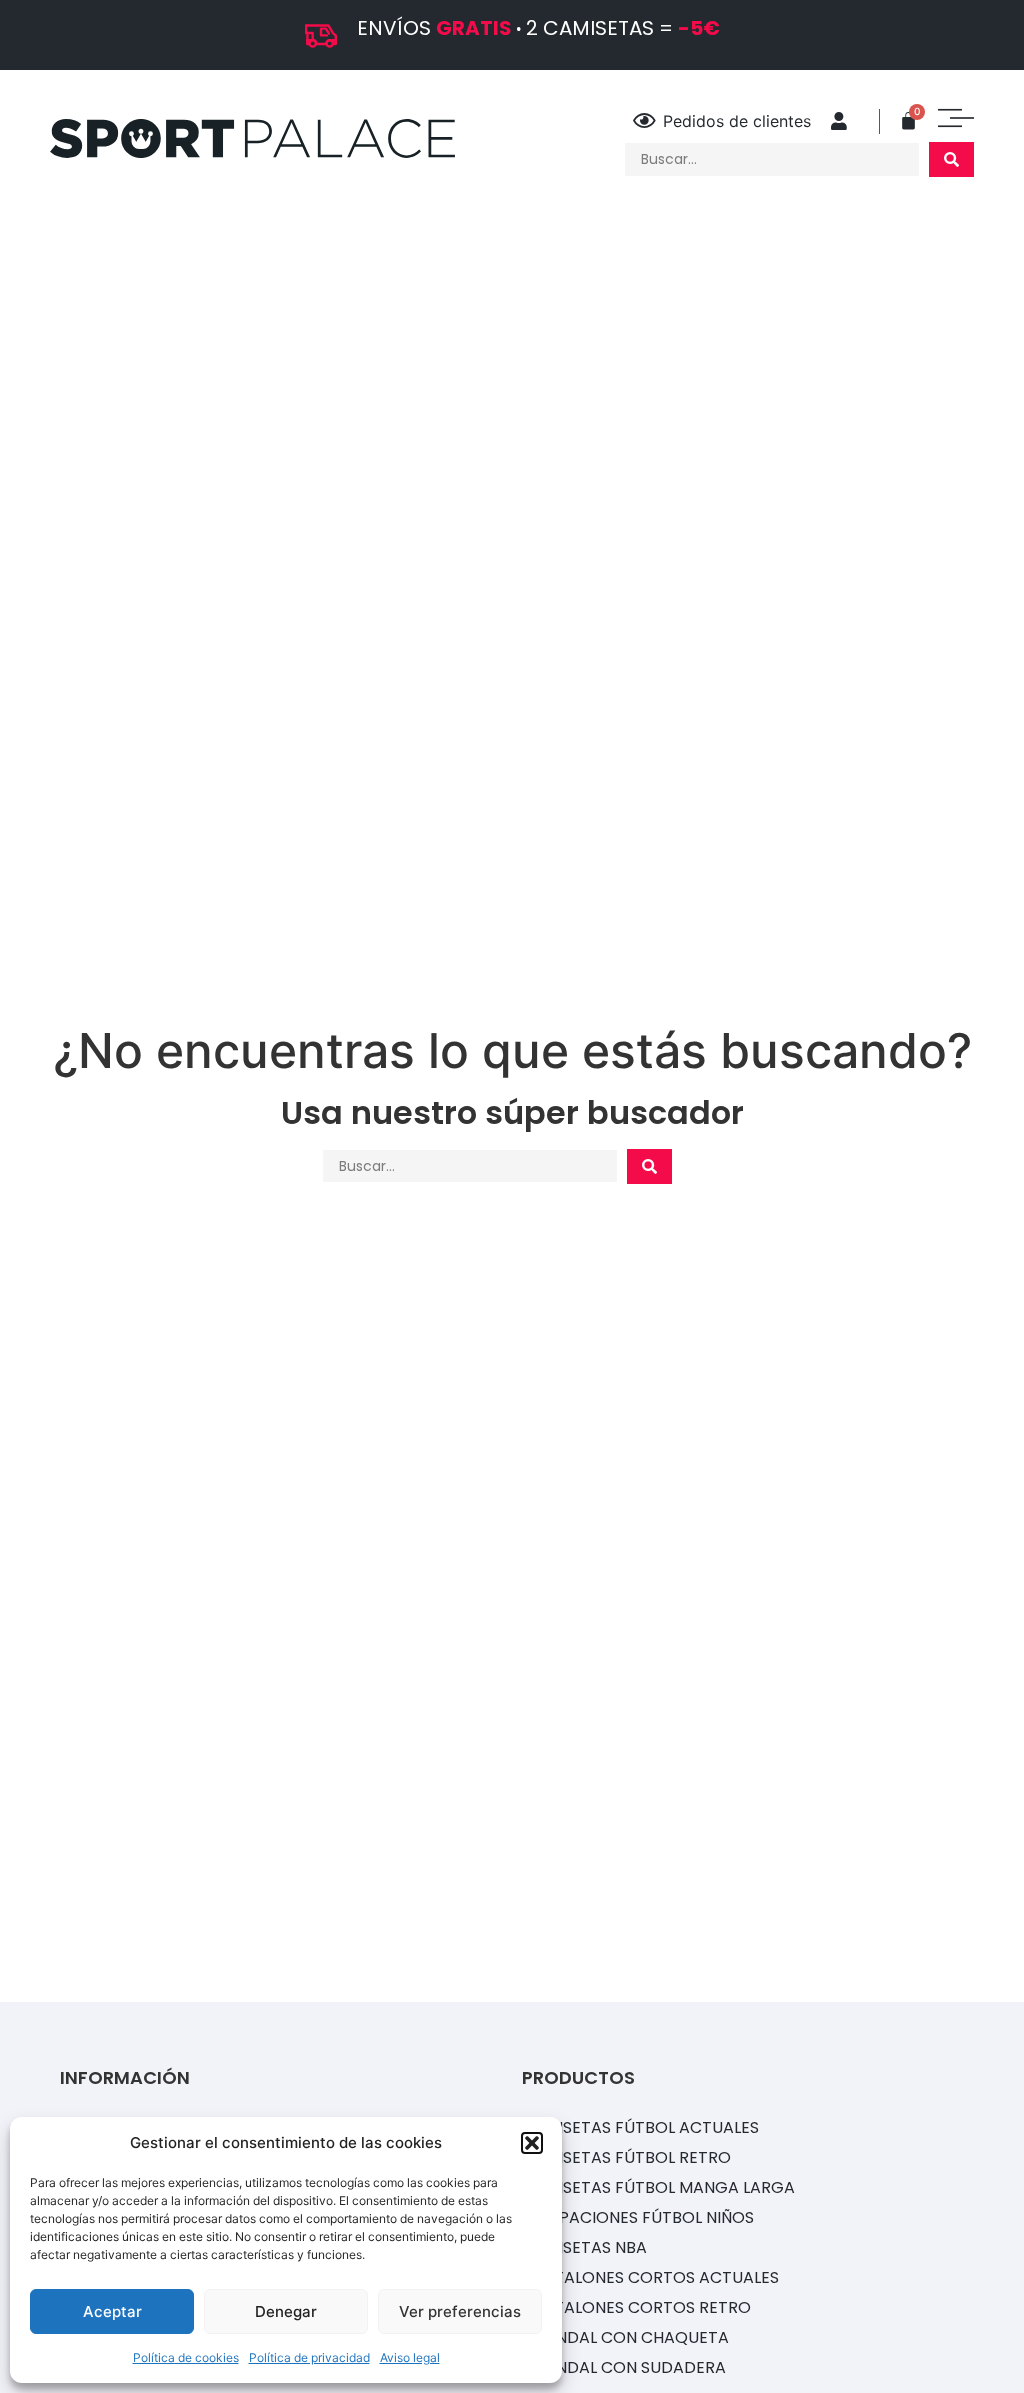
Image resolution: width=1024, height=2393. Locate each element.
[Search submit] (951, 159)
* * *
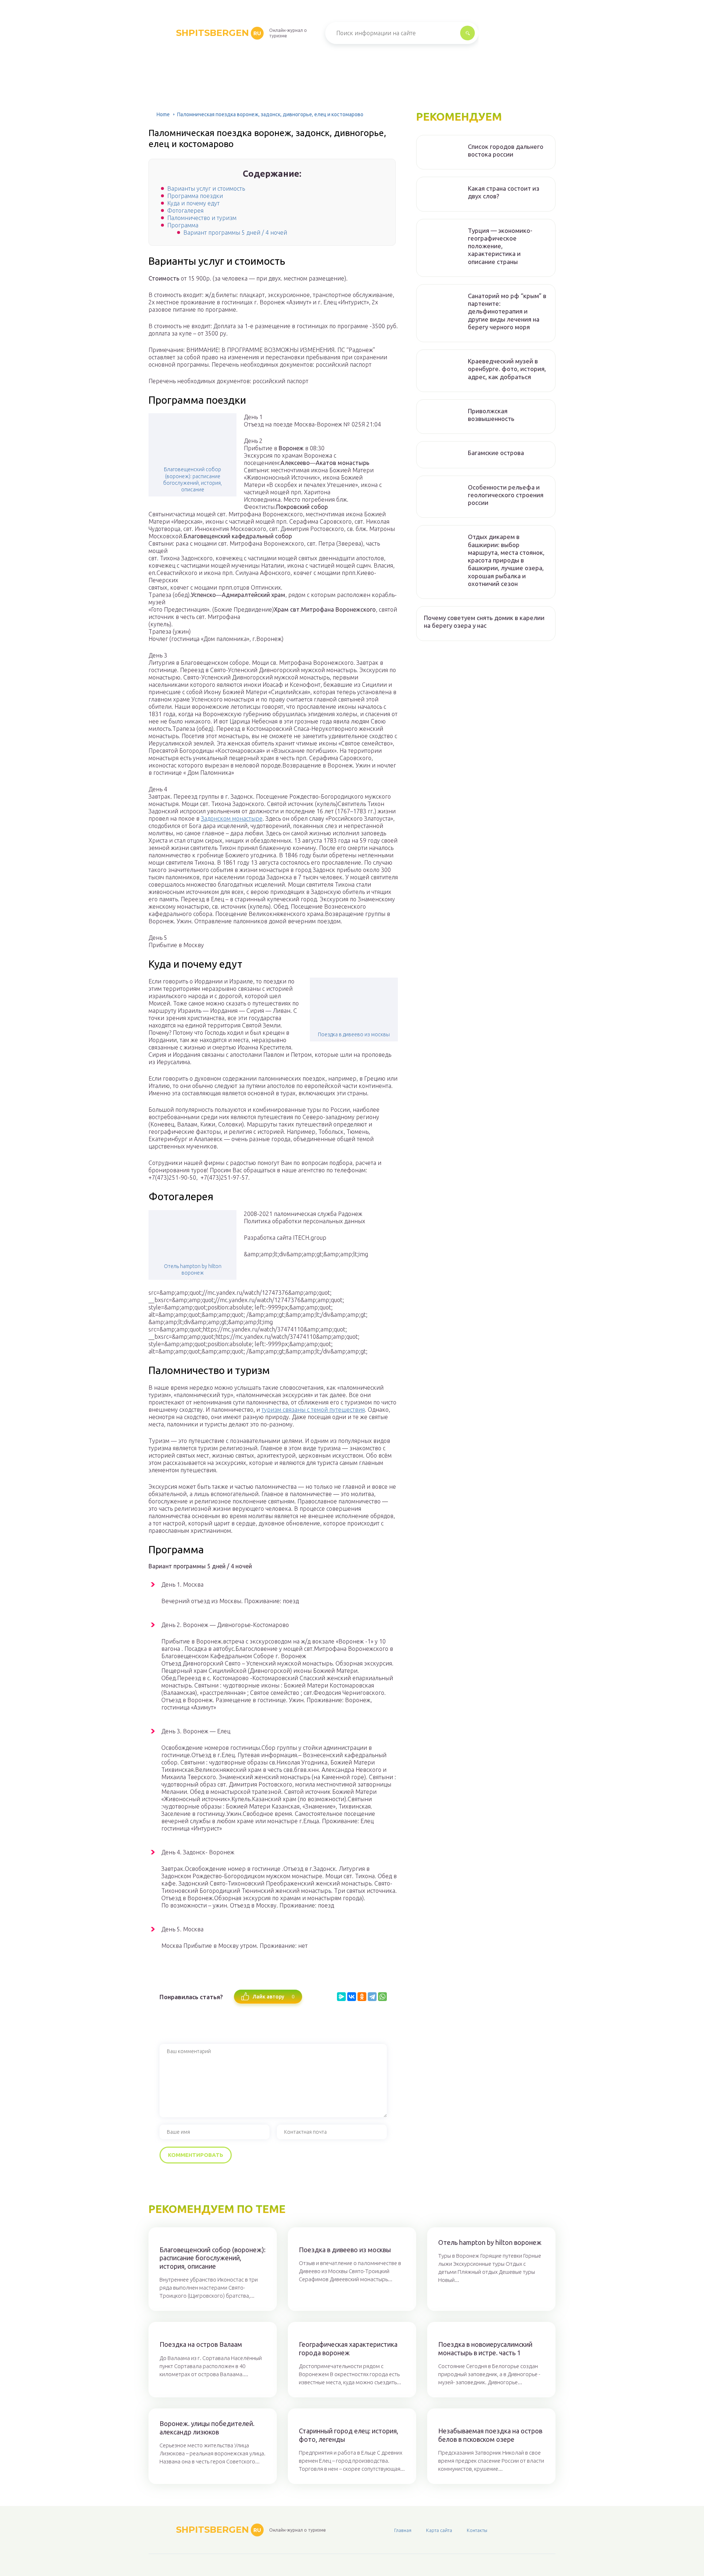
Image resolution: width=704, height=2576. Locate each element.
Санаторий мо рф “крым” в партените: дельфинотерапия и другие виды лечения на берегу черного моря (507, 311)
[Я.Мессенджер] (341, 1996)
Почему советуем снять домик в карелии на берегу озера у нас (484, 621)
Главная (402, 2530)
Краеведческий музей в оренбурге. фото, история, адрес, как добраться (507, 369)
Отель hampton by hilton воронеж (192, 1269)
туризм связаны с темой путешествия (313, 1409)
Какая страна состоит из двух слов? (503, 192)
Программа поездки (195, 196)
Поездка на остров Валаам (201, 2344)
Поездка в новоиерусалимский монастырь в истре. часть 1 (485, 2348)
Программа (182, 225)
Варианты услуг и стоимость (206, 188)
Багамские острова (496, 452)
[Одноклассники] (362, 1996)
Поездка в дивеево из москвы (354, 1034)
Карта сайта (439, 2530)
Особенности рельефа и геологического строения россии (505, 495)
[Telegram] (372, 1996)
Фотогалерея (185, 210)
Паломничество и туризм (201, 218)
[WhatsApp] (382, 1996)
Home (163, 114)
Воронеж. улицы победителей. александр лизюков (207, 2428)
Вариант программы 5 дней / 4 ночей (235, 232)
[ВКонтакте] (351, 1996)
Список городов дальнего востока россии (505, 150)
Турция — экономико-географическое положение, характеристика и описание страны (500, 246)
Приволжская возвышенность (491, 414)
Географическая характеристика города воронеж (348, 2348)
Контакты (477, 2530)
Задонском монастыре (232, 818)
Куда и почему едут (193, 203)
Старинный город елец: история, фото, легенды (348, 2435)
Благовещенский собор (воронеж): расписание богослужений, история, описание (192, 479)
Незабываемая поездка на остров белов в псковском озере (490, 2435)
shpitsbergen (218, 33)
...
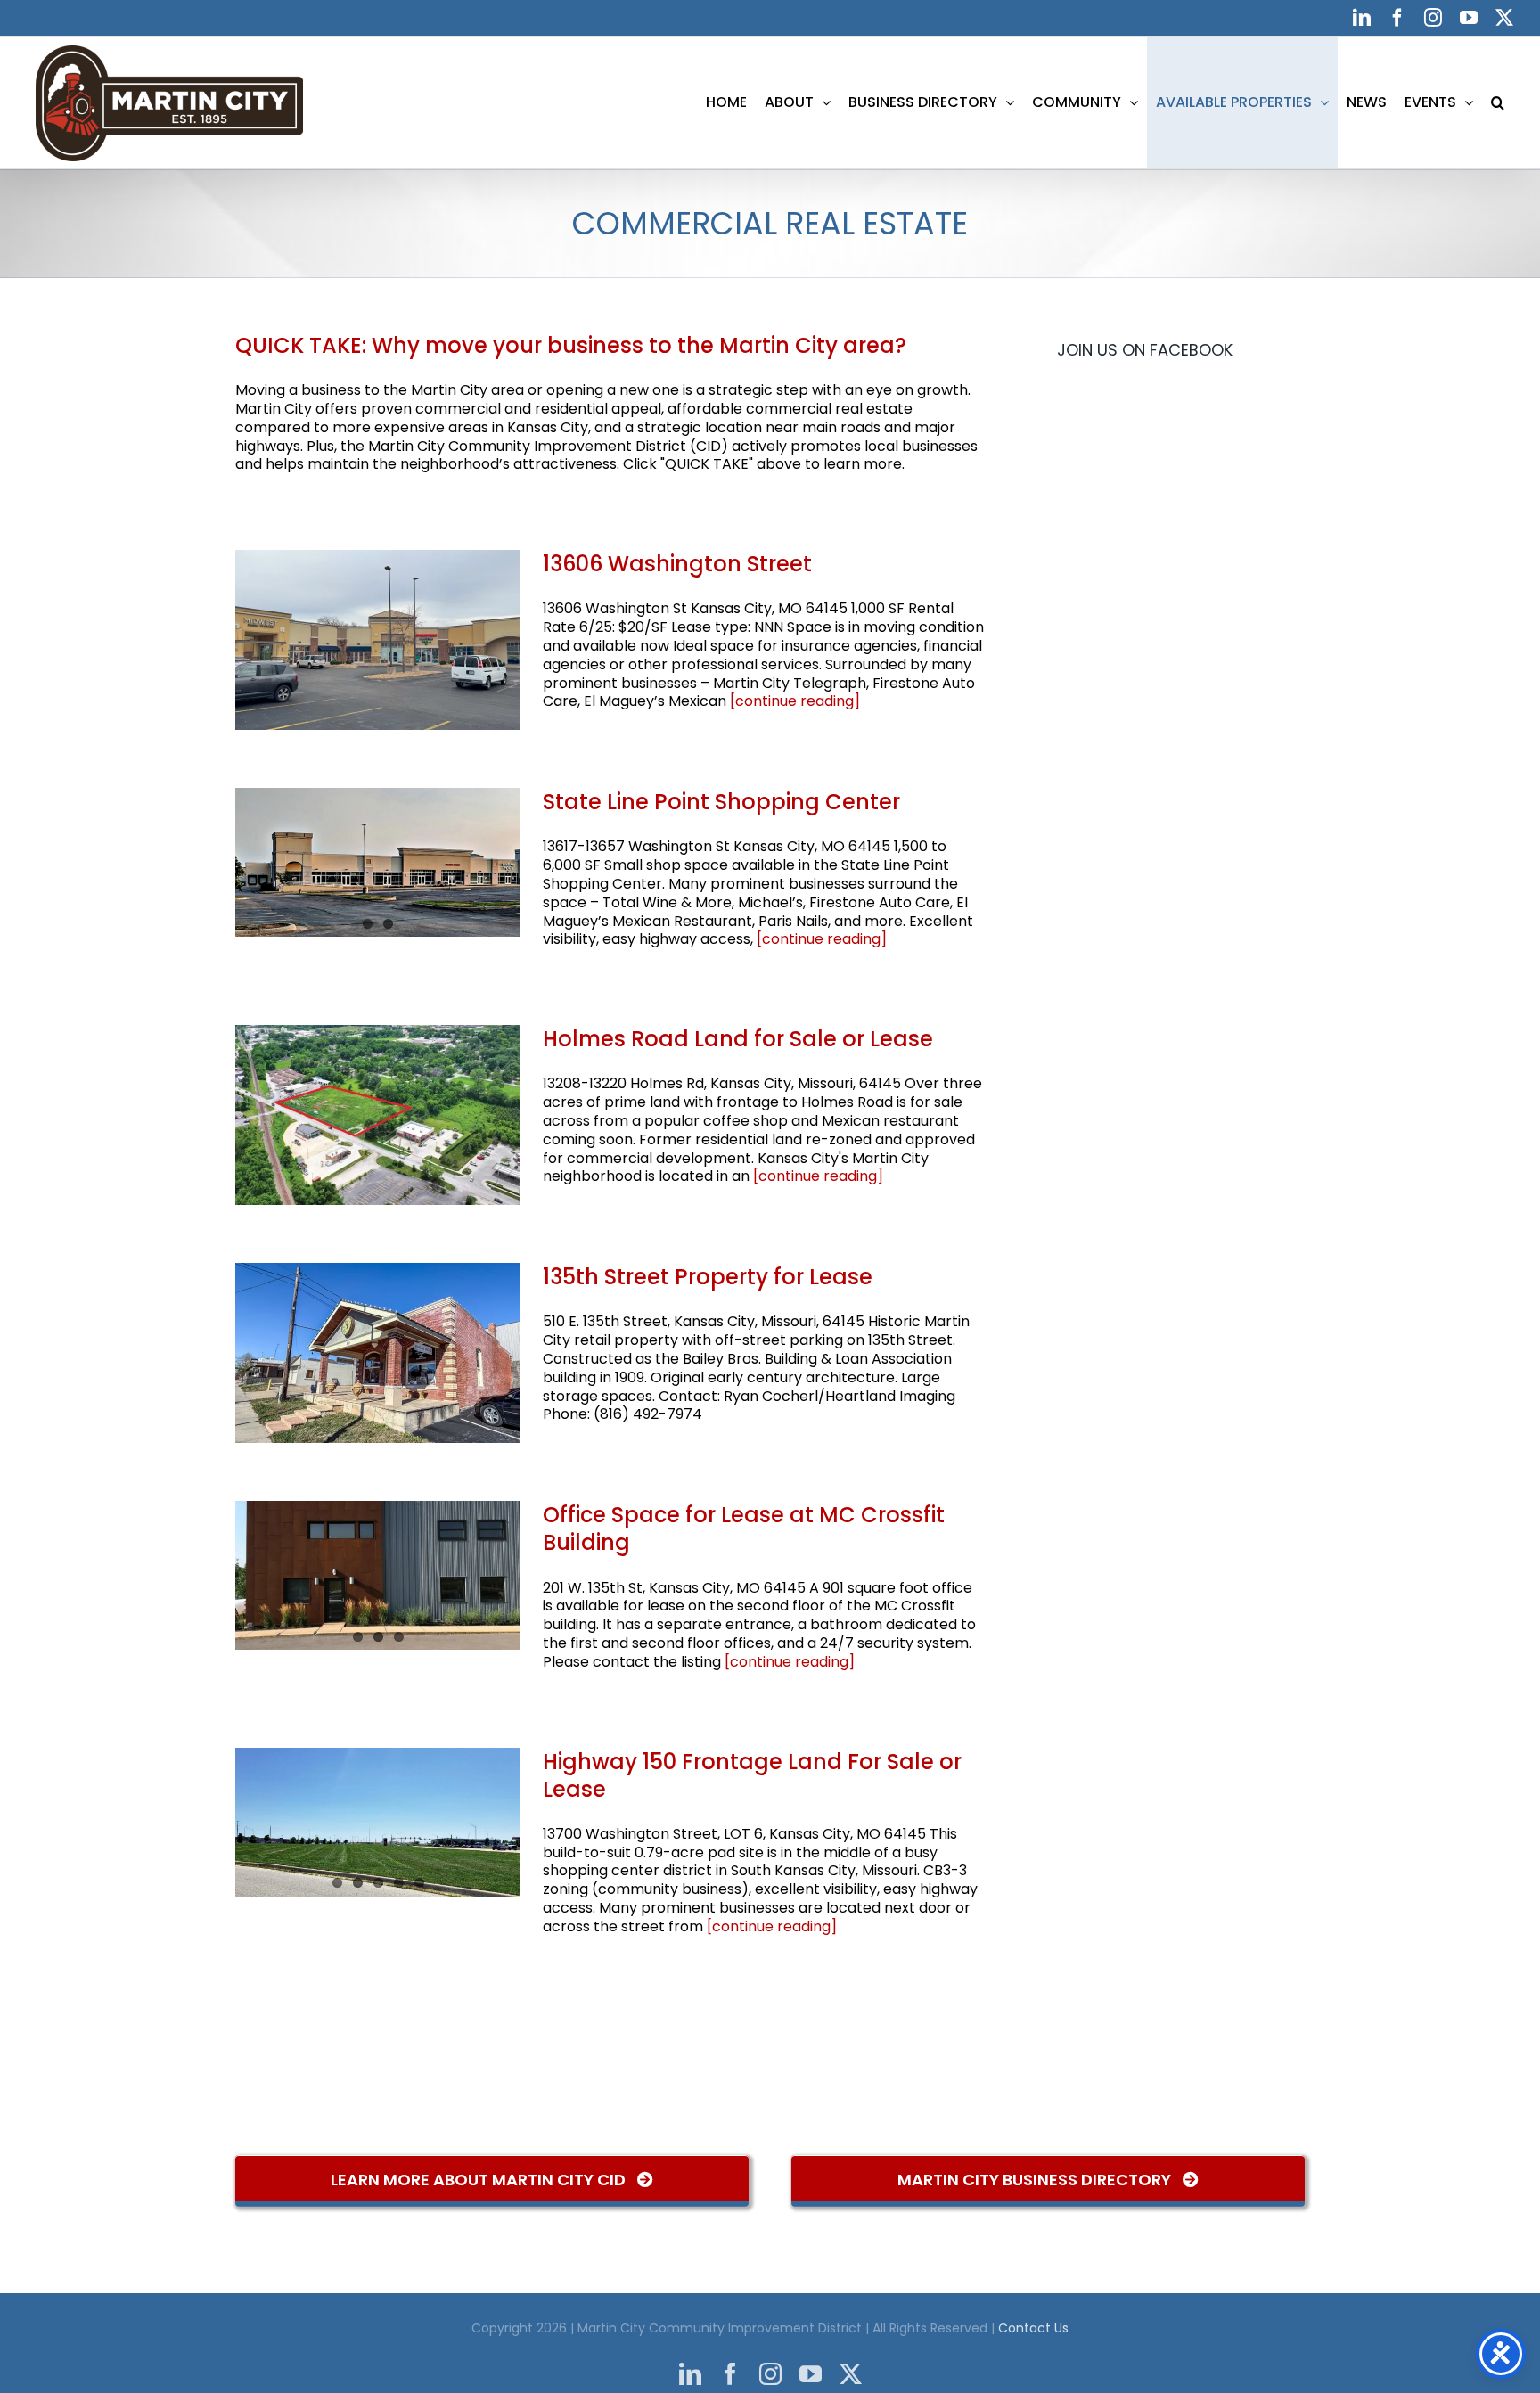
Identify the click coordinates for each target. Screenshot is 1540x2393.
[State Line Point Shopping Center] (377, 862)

• Requirements:
Begin at the line containing "Image resolution: width=1024, height=2393." and stop after the line containing "[Search submit] (951, 159)". Reproduce every line of the material in that span, with each answer coordinate offset by -107.

• Task result:
Image resolution: width=1024, height=2393. Locate each element.
[Search submit] (844, 52)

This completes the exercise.